На парковке перед рестораном собирались зеваки. Подъехала полицейская машина, окрашивая надвигающиеся сумерки в сине-красные цвета. Через окно из-за толчеи трудно было разобрать, что случилось. Полицейские вышли из машины, размеренной вальяжной походкой двинулись к парковке и растворились в толпе.

— Что там происходит? Гаишники приехали, — кивнул на окно Кирилл.

— Быстро они. Вы меня подождите, я скоро. Эти, похоже, тоже с аулов понаехали. Сейчас нарешают. И чего, сука, им дома не живётся? — Четвертый встал из-за стола и направился к выходу. 

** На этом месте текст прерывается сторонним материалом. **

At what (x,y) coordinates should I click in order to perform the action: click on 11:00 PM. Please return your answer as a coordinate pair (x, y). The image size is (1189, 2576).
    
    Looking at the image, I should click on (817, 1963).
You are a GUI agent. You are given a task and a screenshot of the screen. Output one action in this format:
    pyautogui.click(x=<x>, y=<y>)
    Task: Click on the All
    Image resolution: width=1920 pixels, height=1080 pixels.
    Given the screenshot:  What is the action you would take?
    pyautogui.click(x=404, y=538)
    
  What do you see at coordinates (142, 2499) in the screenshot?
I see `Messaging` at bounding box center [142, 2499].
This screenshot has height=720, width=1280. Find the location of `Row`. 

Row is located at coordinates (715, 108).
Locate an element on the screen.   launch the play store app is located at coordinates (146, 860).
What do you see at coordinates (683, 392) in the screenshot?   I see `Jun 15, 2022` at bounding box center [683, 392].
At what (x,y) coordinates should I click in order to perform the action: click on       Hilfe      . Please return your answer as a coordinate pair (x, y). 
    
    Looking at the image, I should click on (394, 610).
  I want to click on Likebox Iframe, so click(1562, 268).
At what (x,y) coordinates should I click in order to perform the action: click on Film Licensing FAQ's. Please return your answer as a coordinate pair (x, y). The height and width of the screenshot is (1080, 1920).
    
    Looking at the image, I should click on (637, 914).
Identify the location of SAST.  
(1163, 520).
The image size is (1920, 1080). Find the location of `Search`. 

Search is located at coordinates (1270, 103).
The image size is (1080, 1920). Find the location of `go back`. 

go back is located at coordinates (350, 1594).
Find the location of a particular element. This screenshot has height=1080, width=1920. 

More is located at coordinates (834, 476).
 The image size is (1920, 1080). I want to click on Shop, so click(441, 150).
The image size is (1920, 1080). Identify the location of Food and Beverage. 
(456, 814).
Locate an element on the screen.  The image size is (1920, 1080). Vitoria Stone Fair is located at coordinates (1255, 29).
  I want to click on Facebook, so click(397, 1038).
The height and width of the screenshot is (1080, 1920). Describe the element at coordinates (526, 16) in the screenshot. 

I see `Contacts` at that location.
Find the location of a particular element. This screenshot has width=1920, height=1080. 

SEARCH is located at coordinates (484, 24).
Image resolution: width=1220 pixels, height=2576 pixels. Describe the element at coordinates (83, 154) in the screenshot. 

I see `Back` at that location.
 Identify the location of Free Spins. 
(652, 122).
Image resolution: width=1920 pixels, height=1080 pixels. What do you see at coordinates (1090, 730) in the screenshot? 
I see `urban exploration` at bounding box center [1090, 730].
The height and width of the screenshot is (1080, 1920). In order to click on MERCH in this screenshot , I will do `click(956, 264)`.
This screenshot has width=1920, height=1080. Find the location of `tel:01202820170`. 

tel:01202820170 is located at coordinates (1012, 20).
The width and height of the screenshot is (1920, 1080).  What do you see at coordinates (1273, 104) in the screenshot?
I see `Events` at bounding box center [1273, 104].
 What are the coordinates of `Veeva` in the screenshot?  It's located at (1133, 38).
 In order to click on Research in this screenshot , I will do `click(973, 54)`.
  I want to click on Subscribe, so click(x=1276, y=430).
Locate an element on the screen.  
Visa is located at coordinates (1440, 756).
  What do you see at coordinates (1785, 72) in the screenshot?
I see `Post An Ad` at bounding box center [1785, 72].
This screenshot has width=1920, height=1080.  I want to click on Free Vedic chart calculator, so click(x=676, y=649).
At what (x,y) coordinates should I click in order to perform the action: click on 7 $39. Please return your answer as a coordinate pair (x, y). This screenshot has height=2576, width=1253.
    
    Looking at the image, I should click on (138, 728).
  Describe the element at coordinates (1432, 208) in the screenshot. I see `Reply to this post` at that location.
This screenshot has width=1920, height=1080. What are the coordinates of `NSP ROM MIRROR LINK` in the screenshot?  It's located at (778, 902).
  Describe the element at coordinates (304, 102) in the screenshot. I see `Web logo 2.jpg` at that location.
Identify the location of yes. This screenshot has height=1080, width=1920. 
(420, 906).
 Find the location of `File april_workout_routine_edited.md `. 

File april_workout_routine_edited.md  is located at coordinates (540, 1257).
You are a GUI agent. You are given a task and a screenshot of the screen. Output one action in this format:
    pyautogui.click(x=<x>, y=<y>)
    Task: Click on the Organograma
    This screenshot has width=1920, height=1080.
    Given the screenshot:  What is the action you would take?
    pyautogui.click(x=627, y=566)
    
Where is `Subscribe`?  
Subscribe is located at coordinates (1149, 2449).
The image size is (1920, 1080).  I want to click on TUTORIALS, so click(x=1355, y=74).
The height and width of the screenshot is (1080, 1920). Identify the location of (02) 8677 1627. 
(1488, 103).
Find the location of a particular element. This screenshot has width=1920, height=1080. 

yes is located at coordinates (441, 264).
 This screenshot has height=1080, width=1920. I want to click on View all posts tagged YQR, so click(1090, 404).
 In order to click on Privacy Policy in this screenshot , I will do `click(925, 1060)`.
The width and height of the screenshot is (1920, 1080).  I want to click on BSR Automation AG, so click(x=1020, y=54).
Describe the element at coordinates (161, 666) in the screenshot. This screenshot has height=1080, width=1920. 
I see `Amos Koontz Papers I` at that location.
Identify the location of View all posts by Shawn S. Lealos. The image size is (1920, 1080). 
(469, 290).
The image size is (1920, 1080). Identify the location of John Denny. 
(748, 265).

Николай вскочил за ним. Четвёртый резко развернулся.

— Нет. Не надо. Я сам. Всё нормально, — жёстко остановил он.

Четвёртый ушёл. Его товарищи наблюдали, как, ёжась от серого колючего апрельского вечера в тонком бордовом джемпере, он быстро шагал к парковке.

— Кто-нибудь понимает, что происходит?

— Олег, он придёт и расскажет. Чего гадать. Давайте уже закажем. Есть хочется. — Николай попытался отвлечься, изучая меню.

— Чего ты там хочешь найти, Коля? Наизусть давно всё выучил. Закажем, как обычно. Официант всё знает. Чего там с зеброй случилось, Кирилл? — Олег поднял руку, приглашая официанта.

— Да после той зебры он сам не свой. Том перед отъездом сказал, что наш охотник «застрелился». Стрелял в зебру — попал в себя. Говорит, что так бывает. После такого некоторые вообще с охотой завязывают. Он, похоже, и с Татьяной завязал. Всё одно к одному. — Кирилл помолчал, будто что-то обдумывал и продолжил: — Мы тогда подъехали ближе к самцу этому, смотрим — из зарослей выходит взрослая зебра. Подошла к самцу, обнюхала его морду, уткнулась в него головой и начала толкать его в шею, в живот, как будто разбудить хочет. За самкой вышли жеребята. Дрожат от любопытства и страха, начали приближаться к самцу. Зебра задрала башку кверху, тихо прохрипела, снова уткнулась в самца и начала толкать его с каким-то остервенением. Хрип превратился в крик. Зебра расталкивала труп и истошно на него кричала. Замолчав, она повернулась к машине и внимательно посмотрела на нас. Мне до сих пор не по себе. Зебра двигалась к пикапу и снова заголосила. Она орала на нас, пока не обессилила. Гаркнула в последний раз и устало побрела, уводя с собой молодняк. Я вспоминаю… А каково Татьяне было? Ревела всю дорогу.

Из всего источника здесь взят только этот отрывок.